Figure 1 shows the Quad tree representation of an area divided into different levels. If number of objects present in a specified region are more in number it can be subdivided into quadrants and added as a leaf nodes to the specific quadrant region. Quad tree is recursively decompose into sub quadrants of equal sizes to index the space data. Decomposition continues until each sub quadrant is fully occupied with image or no image. Each sub quadrant is referred as a leaf node. The non leaf nodes are relatively covering the image then they are further divided into sub quadrant. All these sub quadrant are sorted by space filling curves like Z order, Hilbert and piano in an order to index the data.
1.2 R Tree
R Tree is the basic index structure to store and access the spatial data. Each non leaf node is bounded with Minimum Bounding Box (MBB). Every MBB considered as internal node and stored as a sub tree in R Tree. Each MBB size is depending on the number of objects present in box and size of the objects in MBB. The R Tree average height is based on the tree index structure in the form of O(logN). B+ tree expansion of multidimensional space objects is R Tree. The main disadvantage of R Tree is overlapping of nodes and Minimum Bounding Rectangle (MBR). To overcome overlapping problem R Tree and maximize the searching capability in tree structure R* tree has been identified[3]. The overflow nodes are reinserted into R* tree and performance is improved better than R Tree. Still R* tree does not give a proper solution to overlapping between nodes. Individual structures will not have better performance to query operations.
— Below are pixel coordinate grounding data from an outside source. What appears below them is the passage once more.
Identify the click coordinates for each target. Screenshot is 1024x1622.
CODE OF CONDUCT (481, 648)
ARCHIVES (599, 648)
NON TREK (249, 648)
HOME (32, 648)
A hybrid structures of Quad and R Tree improves the performance based on certain area of quadrant and objects inserted to the nodes in the tree.
1.3 Hybrid indexed structure QR Tree
The hybrid data structure by combining of Quad tree and R Tree eliminates the problems in individual structures which occurred like overlapping and overflow of nodes. QR tree partitioned the whole space into small sub spaces of 2k (k is the number of dimensions of a given space). Each node in Quad tree is a node of R Tree. Every node is a internal or leaf node of R Tree in a space[4]. The following structures shows the space partition and QR structure of given objects in a space.
Figure 2(a) and 2(b) shows the QR Tree structure in space partition and R tree notation. Many indexing structures were used QR representation in two dimensional space. For multidimensional data can be represented by Oct trees. Many variations of QR trees came into literature as hybrid index structure eliminates the problems which occurred in alone structures. Quad and R Tree structures generates hybrid organization of data indexing. Hybrid structures which includes multi-dimensional databases consisting many indexing methods like QR-Tree, QR+-Tree, QR*-Tree[5].
This paper provides description of section 1. introduction to QR structure, 2. Related work for the new algorithm, 3. STAQR tree data structure, insertion, deletion, and search 4. Experiment results analysis, 5. Conclusion and future work.